The letter ⟨ȣ⟩ appears in Buzuku (1555) standing for both /u/ and /y/, just like ⟨u⟩ could. In all the following works, ⟨u⟩ stood for /u/ while ⟨ȣ⟩ for /y/. It derives from Bosnian Cyrillic uk⟩, which simply stood for /u/. In the 1618–1621 editions of Budi’s works the letter has the top closed, with a shape identical to the digit 8. From the 18th century onwards, the lower-case form stands below the x-height. It should be encoded as ⟨Ȣ⟩ ~ ⟨ȣ⟩ U+0222 ~ U+0223 LATIN CAPITAL ~ SMALL LETTER OU.

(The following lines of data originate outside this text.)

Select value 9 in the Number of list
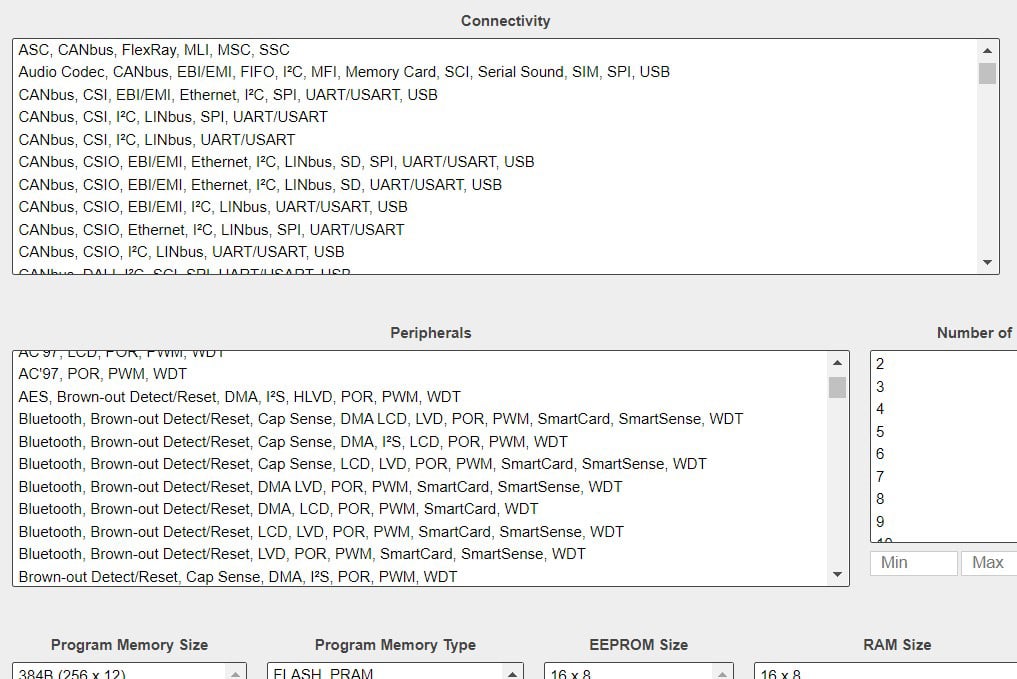Image resolution: width=1017 pixels, height=679 pixels. (x=880, y=521)
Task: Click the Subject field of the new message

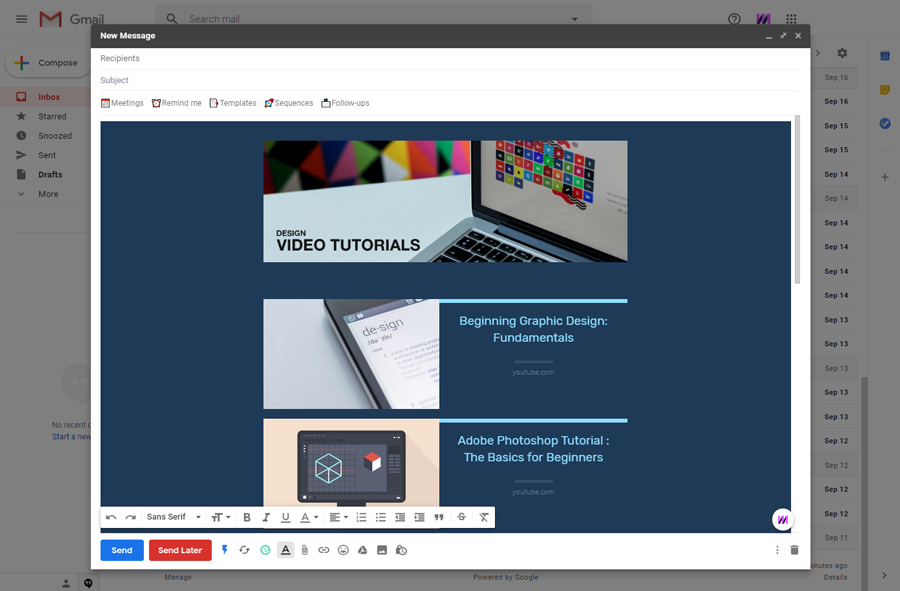Action: coord(300,80)
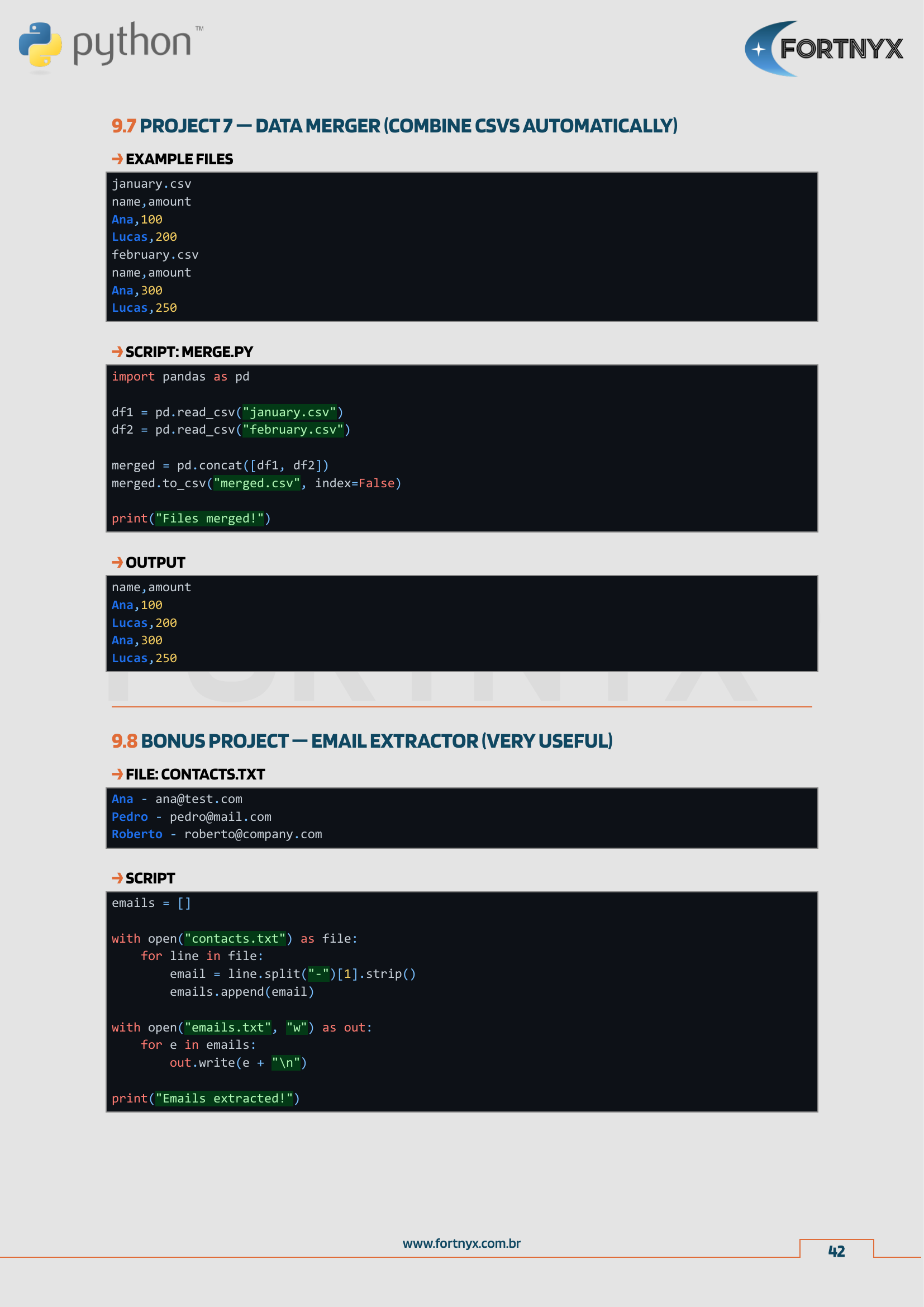Click the arrow icon beside Example Files
The width and height of the screenshot is (924, 1307).
(x=117, y=159)
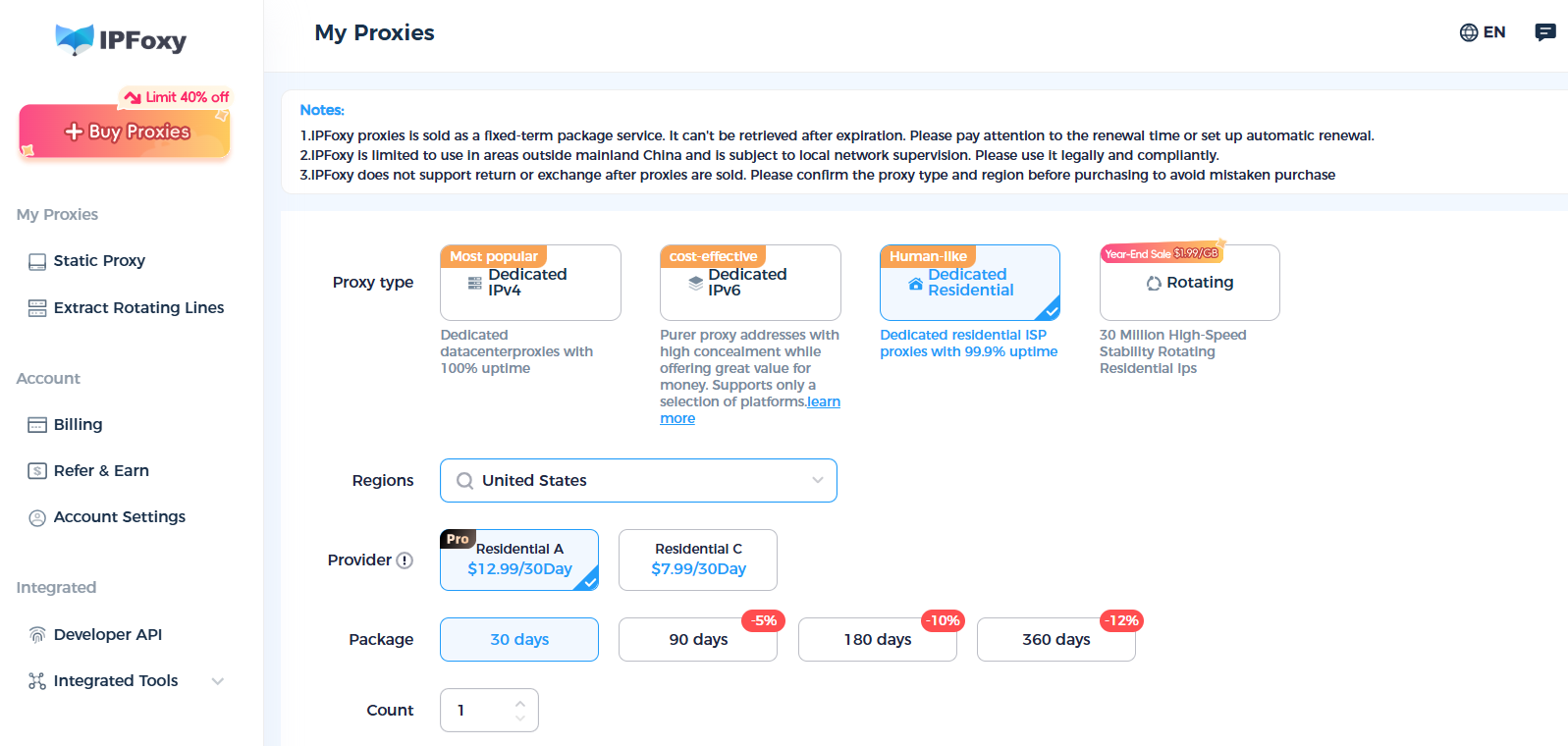
Task: Select the Dedicated IPv4 proxy type
Action: [530, 283]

The letter ⟨ɛ⟩ is attested in all works regularly standing for /z/. It derives from a mirrored Bosnian Cyrillic zemljaз⟩. Many works also employ it in the digraph ⟨ɛc⟩ or ⟨ɛg⟩ for zh /ʒ/, as a parallel to the Italian-based ⟨sc⟩ for sh /ʃ/. It should be encoded as ⟨Ɛ⟩ ~ ⟨ɛ⟩ U+0190 ~ U+025B LATIN CAPITAL ~ SMALL LETTER OPEN E, which matches the letter visually in both casing forms. We propose to annotate the codepoint to document this usage, which is otherwise not well described by the Unicode name. The Cyrillic codepoint ⟨Ԑ⟩ ~ ⟨ԑ⟩ U+0510 ~ U+0511 CYRILLIC CAPITAL ~ SMALL LETTER REVERSED ZE is only closer in name, as it is merely the Latin epsilon adopted into Cyrillic as a vowel letter, so we would be mixing scripts with no benefit.

The letter ⟨λ⟩ is first attested in Bogdani (1685), and is the only letter of the orthography to be borrowed directly from Greek, rather than through Bosnian Cyrillic. We encode it straightforwardly as ⟨Λ⟩ ~ ⟨λ⟩ U+039B ~ U+03BB GREEK CAPITAL ~ SMALL LETTER LAMDA, which is a perfect match both visually and semantically.

The letter ⟨ћ⟩, derived from Bosnian Cyrillic djerv⟩, is only attested in Buzuku (1555). As the Cyrillic equivalent, it could stand for both q /c/ and gj /ɟ/, but unlike Cyrillic it is also found to represent /ɡ/, alongside ⟨g⟩. We suggest the modern Serbian codepoint ⟨ћ⟩ U+045B CYRILLIC SMALL LETTER TSHE. Another good match is the Old Cyrillic codepoint ⟨ꙉ⟩ U+A649 CYRILLIC SMALL LETTER DJERV. The two however can be considered to be the same letter, and the former has greater font support.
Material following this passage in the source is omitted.